Geta
Cruel, tyrannical, militarily obsessed, Emperor Caracalla was never cut out to be the sole ruler of the Roman world. Then again he was never meant to be. Upon his father Septimius Severus’s death in 211 AD, Caracalla inherited the throne along with his slightly younger brother, Geta. The two had a toxic relationship, however, constantly bickering to the extent they considered dividing the Empire in half; Caracalla ruling the West, Geta the East.
On December 26 211 Caracalla met Geta in a reconciliatory meeting organized by their mother. There he ordered his Praetorian Guard to assassinate Geta, stabbing him fatally and leaving him to bleed out in his mother’s arms. Murdering apparently 20,000 of his brother’s remaining supporters, he then enforced a damnatio memoriae, ordering all images and inscriptional mentions of Geta across the entire empire to be erased and all coins bearing his name or profile to be melted down.
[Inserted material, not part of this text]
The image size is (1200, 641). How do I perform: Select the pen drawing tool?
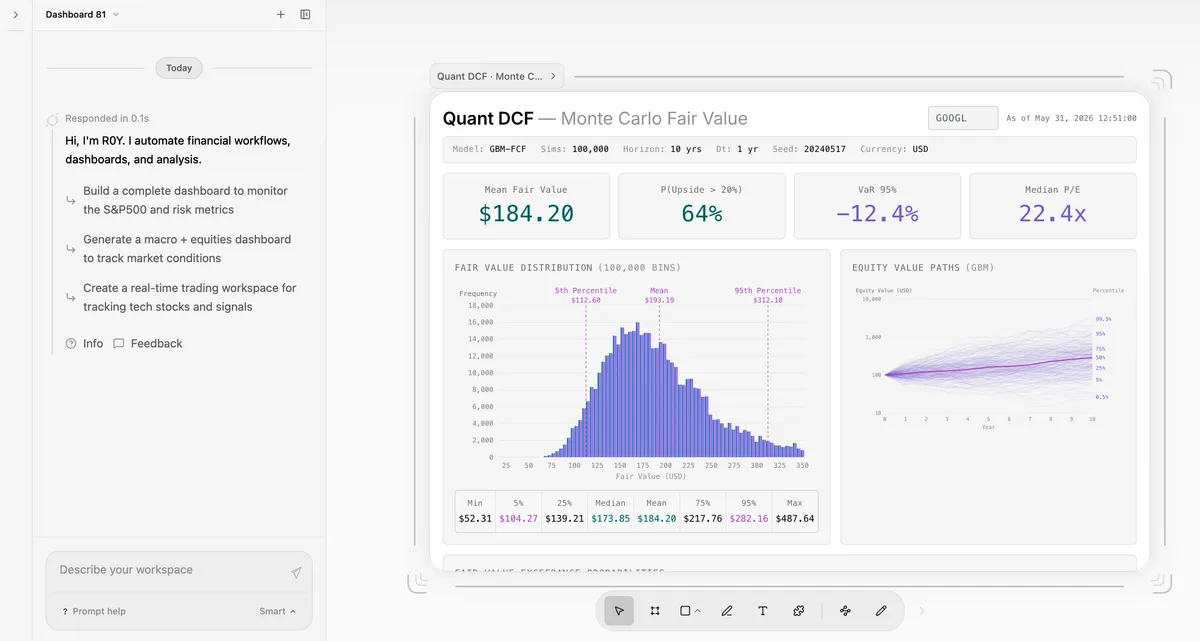pos(727,611)
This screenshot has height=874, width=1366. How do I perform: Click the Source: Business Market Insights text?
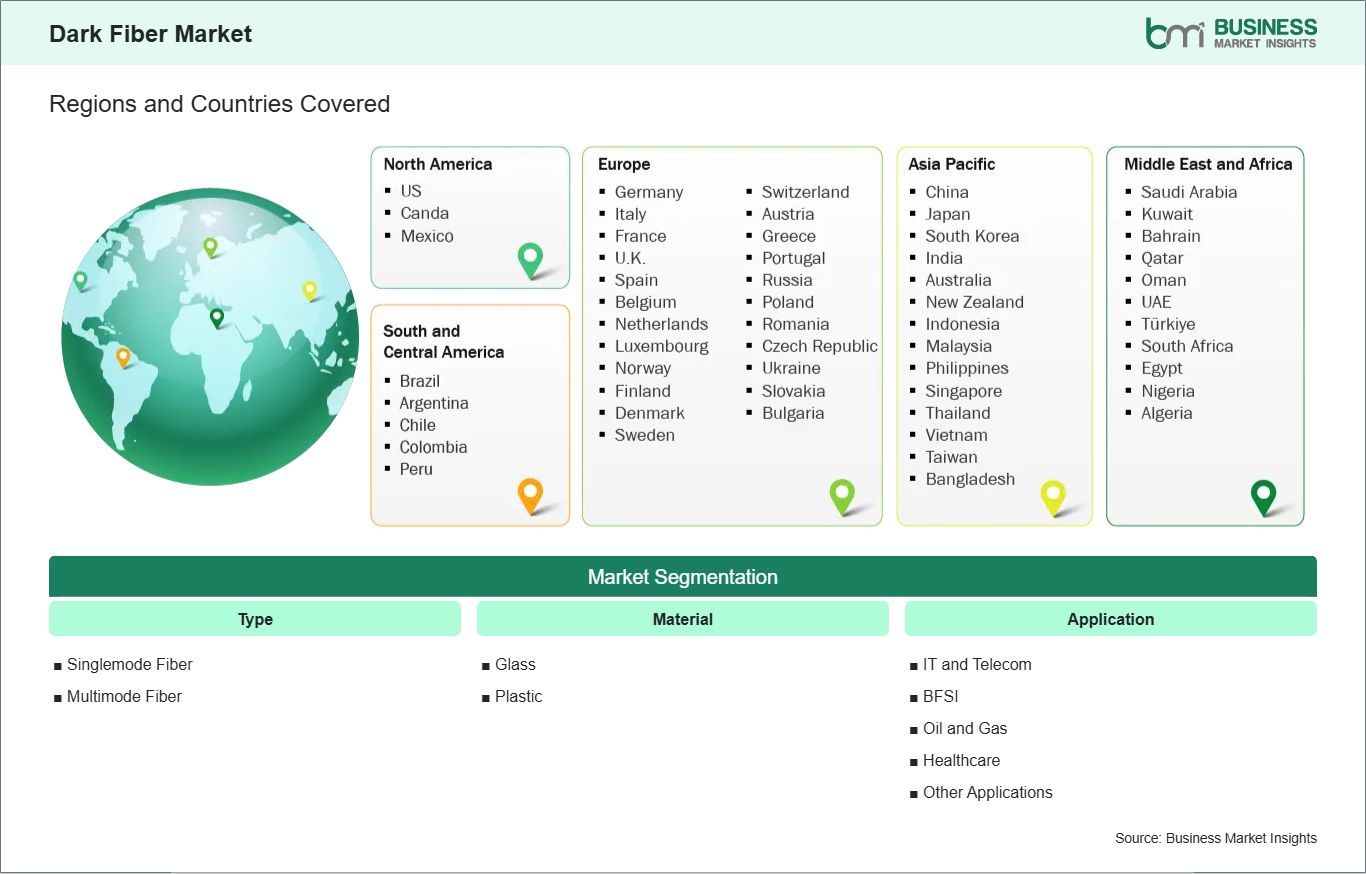click(1215, 838)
It wasn’t just his brother against whom Caracalla waged a war of memory. At the age of 14, he was made to marry a young aristocrat, Fulvia Plautilla, who for reasons lost to history he passionately hated. Eventually, he was able to charge and execute her father on the conspiracy of treason. He had Plautilla killed soon after, once his own father and controlling influence had died, strangled along with their young daughter while away in exile on Lipari. We know that while Plautilla enjoyed a prominent position in the imperial family (between about 202 – 205 AD) she had numerous portraits commissioned. Many have survived, but have been victims of attacks, chiselling gouging, and water damage.
Caracalla ultimately met the same sticky end as his brother. While away on campaign, preparing to launch a military offensive into Parthia, he stopped off to urinate along the road. He was suddenly approached from behind by a disgruntled soldier whom Caracalla had denied a promotion and stabbed to death. His assassination marked the end of his short-lived dynasty: the man who replaced him as emperor just three days later, Macrinus, was the former prefect of his Praetorian Guard.